Salin dengan persis bagian kutipan dokumen di bawah, mulai dari "Untuk membawanya sendiri" sampai dengan "perbekalan keluar tenda.".

§ Kutipan Dokumen
******
Untuk membawanya sendiri jelas aku tak mampu karena tas tentengan ini berat jika membawanya harus sambil berlari, jelas-jelas aku tak kuat membawanya sendiri. Untuk mengurangi beratnya juga tak memungkinkan lagi karena kami memang harus secepatnya meninggalkan tenda. Yah... kalau memang harus ditinggal, ya apa boleh buat, diikhlaskan saja. Tapi tidak, suamiku bersikukuh membawanya, dua tas perbekalan harus dibawanya sedang yang lain boleh ditinggal. Ini bekal kami selama di Mina, harus dibawa yang lainnya bolehlah ditinggal. Satu tas ditentengnya di tangan satunya sedang tas lainnya kami tenteng berdua. Sambil berjalan cepat kami menenteng tas perbekalan keluar tenda.

Kami telah berada dijalur beraspal dimana kami diturunkan pertama kali sampai di perkemahan. Begitu banyak jamaah dalam kepanikan, berjalan ke kanan, kekiri, berlari-lari tak tahu arah yang dituju. Semua panik tak tahu harus kemana, semua bingung tak tahu harus menghubungi siapa. Tak ada alat komunikasi, hand phone waktu itu masih langka. Seingatku, dari kami serombongan hanya satu orang yang mempunyai hand phone saat itu, Pak Harry Sulistyadi yang selalu mengabarkan keadaan kami ke teman-teman di tanah air. Tapi kami tak tahu sekarang ini beliau ada dimana, kami benar-benar tak tahu apa yang harus kami kerjakan. Mengikuti arus kekiri ternyata salah, setelah diikuti ternyata dari arah berlawanan orang-orang berlarian dan berteriak jangan kesini, apinya sedang mengarah kemari, kamipun berbalik arah. Suara dentuman berkali-kali terdengar dari arah yang berbeda-beda. Salah satu sumber menyebutkan itu suara tabung gas yang meledak, api cepat menyebar karena tabung gas yang satu eledak mengakibatkan tabung gas yang lain meledak juga terkena imbasnya, meledak bergantianlah tabung-tabung yang dibawa penduduk untuk keperluan selama di Mina, api cepat sekali menjalar. Apa yang bisa kami lakukan sekarang?
******
§ Data yang Diberikan
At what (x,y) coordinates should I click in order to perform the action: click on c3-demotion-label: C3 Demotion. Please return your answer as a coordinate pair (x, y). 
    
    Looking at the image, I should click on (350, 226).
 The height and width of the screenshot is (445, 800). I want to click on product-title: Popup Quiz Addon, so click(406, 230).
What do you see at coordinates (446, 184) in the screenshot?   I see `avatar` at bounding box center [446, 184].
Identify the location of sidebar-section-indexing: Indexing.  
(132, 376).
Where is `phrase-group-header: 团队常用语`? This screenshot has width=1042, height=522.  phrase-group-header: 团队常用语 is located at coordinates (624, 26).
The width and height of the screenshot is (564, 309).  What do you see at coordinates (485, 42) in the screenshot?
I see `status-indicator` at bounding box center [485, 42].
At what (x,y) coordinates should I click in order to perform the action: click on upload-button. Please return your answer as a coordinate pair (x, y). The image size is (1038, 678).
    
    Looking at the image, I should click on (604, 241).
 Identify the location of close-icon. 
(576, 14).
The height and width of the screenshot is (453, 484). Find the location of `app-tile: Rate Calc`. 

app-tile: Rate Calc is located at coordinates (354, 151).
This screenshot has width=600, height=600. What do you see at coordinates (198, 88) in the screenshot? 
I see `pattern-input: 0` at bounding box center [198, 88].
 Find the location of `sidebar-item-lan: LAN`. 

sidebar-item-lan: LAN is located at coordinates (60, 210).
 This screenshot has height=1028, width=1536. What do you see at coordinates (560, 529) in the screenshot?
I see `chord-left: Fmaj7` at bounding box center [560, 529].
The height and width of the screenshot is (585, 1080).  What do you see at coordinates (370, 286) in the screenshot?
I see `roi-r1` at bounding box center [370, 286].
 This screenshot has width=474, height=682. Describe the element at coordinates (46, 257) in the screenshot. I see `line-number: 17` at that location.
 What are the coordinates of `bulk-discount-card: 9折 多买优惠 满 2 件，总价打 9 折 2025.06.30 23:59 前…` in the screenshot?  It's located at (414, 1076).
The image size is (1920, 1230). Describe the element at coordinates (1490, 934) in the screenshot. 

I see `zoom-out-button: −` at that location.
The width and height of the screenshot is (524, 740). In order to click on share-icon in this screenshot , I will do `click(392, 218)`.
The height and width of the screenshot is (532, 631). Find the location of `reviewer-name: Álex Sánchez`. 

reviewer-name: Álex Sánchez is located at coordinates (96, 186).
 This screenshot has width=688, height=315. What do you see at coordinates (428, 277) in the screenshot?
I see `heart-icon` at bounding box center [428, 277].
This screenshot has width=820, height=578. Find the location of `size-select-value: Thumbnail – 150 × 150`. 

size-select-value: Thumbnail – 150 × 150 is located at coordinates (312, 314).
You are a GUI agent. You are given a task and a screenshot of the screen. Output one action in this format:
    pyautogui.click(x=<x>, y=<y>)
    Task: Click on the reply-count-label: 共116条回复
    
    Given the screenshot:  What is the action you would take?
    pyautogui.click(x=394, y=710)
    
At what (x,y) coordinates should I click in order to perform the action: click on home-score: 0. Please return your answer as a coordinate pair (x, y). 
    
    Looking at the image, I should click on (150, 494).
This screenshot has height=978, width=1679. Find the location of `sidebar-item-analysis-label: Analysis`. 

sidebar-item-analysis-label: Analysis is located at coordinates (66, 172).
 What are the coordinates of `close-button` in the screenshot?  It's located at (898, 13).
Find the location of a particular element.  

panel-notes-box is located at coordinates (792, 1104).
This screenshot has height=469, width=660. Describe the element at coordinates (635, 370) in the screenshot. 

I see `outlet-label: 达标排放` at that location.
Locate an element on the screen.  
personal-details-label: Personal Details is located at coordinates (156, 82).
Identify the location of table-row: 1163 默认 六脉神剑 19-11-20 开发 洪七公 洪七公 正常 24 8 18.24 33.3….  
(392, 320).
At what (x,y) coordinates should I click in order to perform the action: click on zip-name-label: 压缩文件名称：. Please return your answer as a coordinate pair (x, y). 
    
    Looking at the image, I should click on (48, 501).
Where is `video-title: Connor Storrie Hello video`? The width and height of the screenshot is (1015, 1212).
******
§ Jawaban Latihan
Untuk membawanya sendiri jelas aku tak mampu karena tas tentengan ini berat jika membawanya harus sambil berlari, jelas-jelas aku tak kuat membawanya sendiri. Untuk mengurangi beratnya juga tak memungkinkan lagi karena kami memang harus secepatnya meninggalkan tenda. Yah... kalau memang harus ditinggal, ya apa boleh buat, diikhlaskan saja. Tapi tidak, suamiku bersikukuh membawanya, dua tas perbekalan harus dibawanya sedang yang lain boleh ditinggal. Ini bekal kami selama di Mina, harus dibawa yang lainnya bolehlah ditinggal. Satu tas ditentengnya di tangan satunya sedang tas lainnya kami tenteng berdua. Sambil berjalan cepat kami menenteng tas perbekalan keluar tenda.